Exercise goal>
Of the entries below, restate word for word only the section that runs from the line with "Where should I click to: Select" to the line with "Open the AddThis plus share icon", counting both ends.

(Recorded data Opens)

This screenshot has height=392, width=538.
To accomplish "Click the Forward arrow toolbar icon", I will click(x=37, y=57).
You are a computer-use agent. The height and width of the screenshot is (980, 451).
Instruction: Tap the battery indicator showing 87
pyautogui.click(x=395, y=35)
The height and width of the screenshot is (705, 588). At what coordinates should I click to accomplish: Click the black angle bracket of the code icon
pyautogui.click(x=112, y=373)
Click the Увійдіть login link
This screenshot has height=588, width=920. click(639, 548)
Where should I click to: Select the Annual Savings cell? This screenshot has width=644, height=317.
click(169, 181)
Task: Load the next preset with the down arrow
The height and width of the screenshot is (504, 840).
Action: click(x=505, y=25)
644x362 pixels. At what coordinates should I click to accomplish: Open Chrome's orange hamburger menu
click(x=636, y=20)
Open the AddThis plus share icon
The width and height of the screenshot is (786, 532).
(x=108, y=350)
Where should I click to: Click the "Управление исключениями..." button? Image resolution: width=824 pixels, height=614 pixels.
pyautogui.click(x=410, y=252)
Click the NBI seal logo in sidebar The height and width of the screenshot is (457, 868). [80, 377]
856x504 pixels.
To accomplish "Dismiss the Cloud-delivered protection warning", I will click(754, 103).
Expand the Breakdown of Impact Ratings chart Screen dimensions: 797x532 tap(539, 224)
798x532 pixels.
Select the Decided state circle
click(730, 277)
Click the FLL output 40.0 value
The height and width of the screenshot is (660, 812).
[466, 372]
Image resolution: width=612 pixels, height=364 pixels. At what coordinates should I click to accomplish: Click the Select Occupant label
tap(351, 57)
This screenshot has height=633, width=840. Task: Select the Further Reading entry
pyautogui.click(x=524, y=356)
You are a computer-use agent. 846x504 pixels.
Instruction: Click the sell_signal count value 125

(Recorded data Closes)

Reply>
Where should I click to: Select the Annual Savings cell? This screenshot has width=644, height=317.
click(169, 181)
Task: Load the next preset with the down arrow
The height and width of the screenshot is (504, 840).
Action: click(x=505, y=25)
644x362 pixels. At what coordinates should I click to accomplish: Open Chrome's orange hamburger menu
click(x=636, y=20)
Open the AddThis plus share icon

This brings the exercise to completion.